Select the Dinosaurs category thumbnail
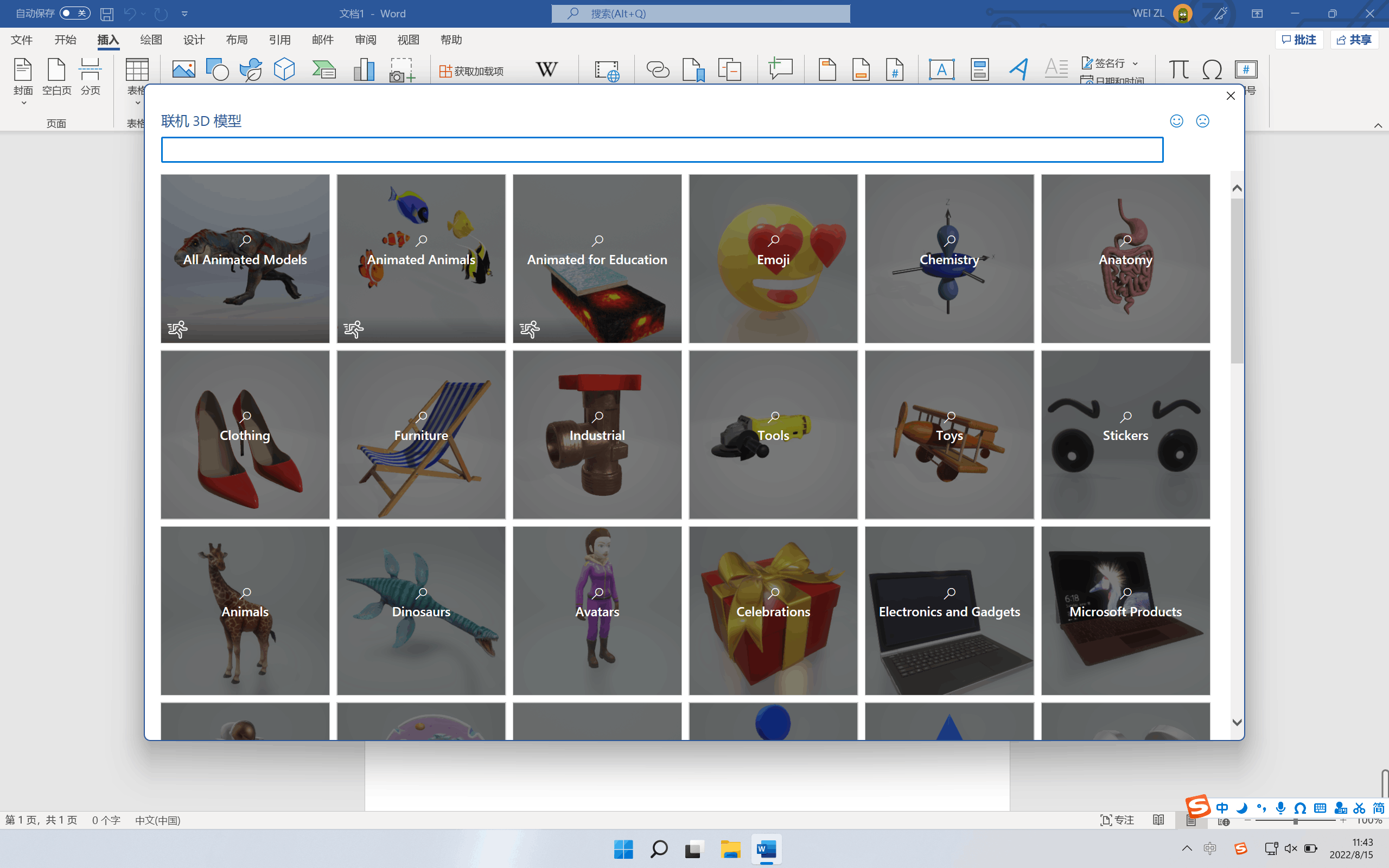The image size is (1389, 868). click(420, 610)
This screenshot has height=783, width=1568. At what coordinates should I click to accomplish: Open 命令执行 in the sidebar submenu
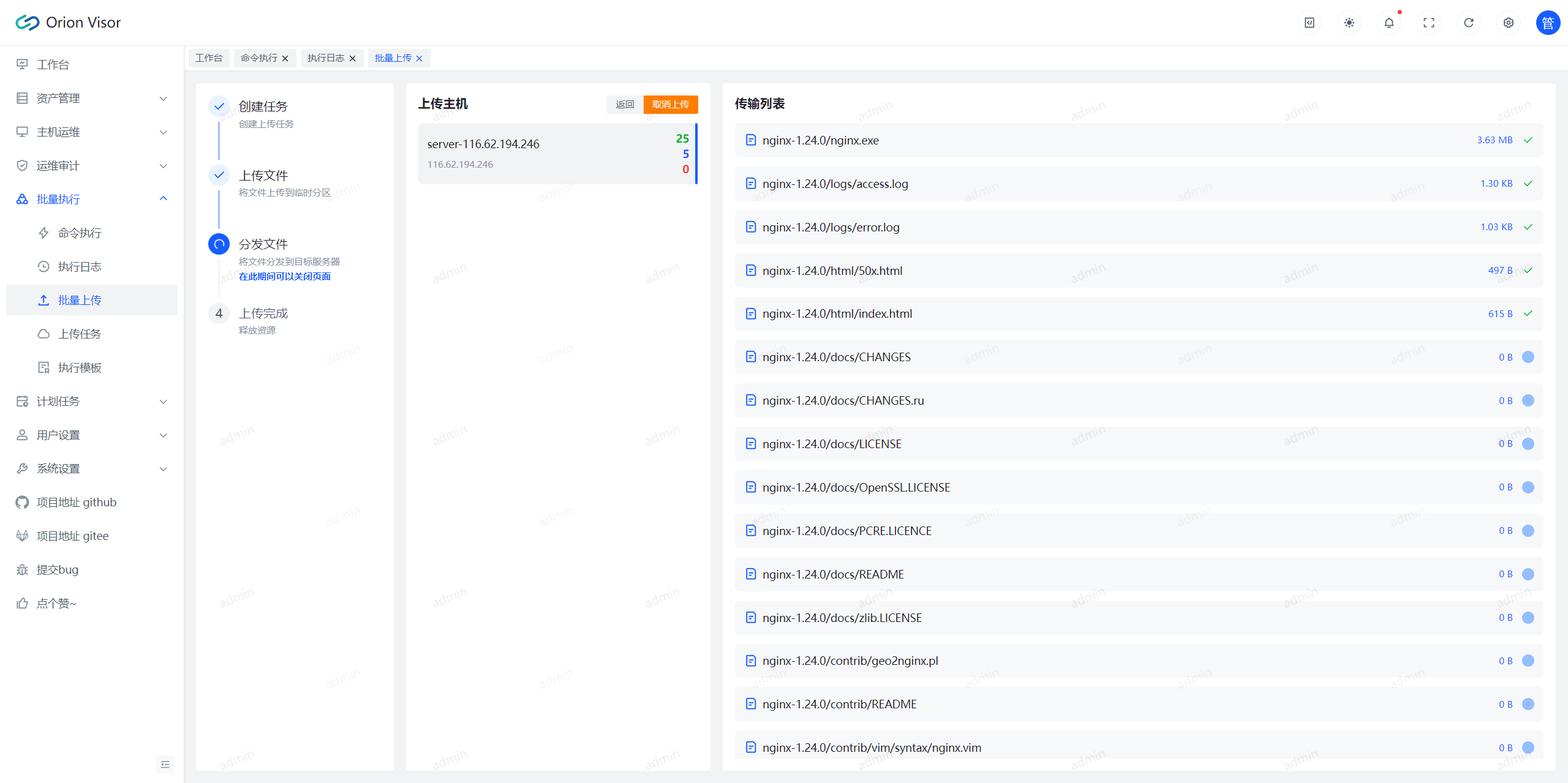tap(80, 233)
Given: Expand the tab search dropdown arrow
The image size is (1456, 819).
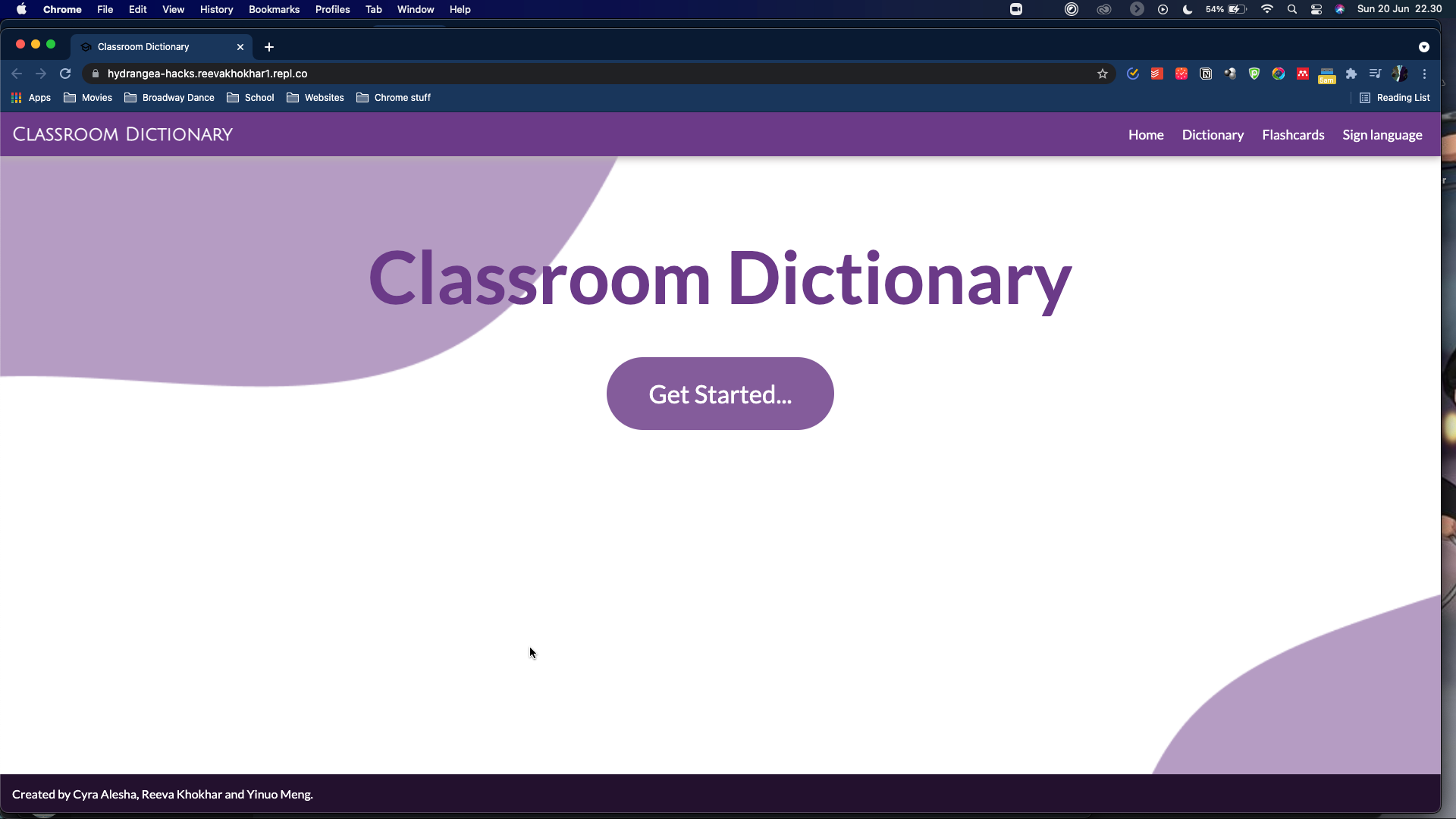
^^^^^^^^
Go through the listing above and write it all out exactly, leaving out any picture.

EXERCISE SOLUTION:
Select the Dinosaurs category thumbnail
The image size is (1389, 868). click(420, 610)
This screenshot has height=783, width=1568. At what coordinates should I click to accomplish: Open 命令执行 in the sidebar submenu
tap(80, 233)
Given: Expand the tab search dropdown arrow
The image size is (1456, 819).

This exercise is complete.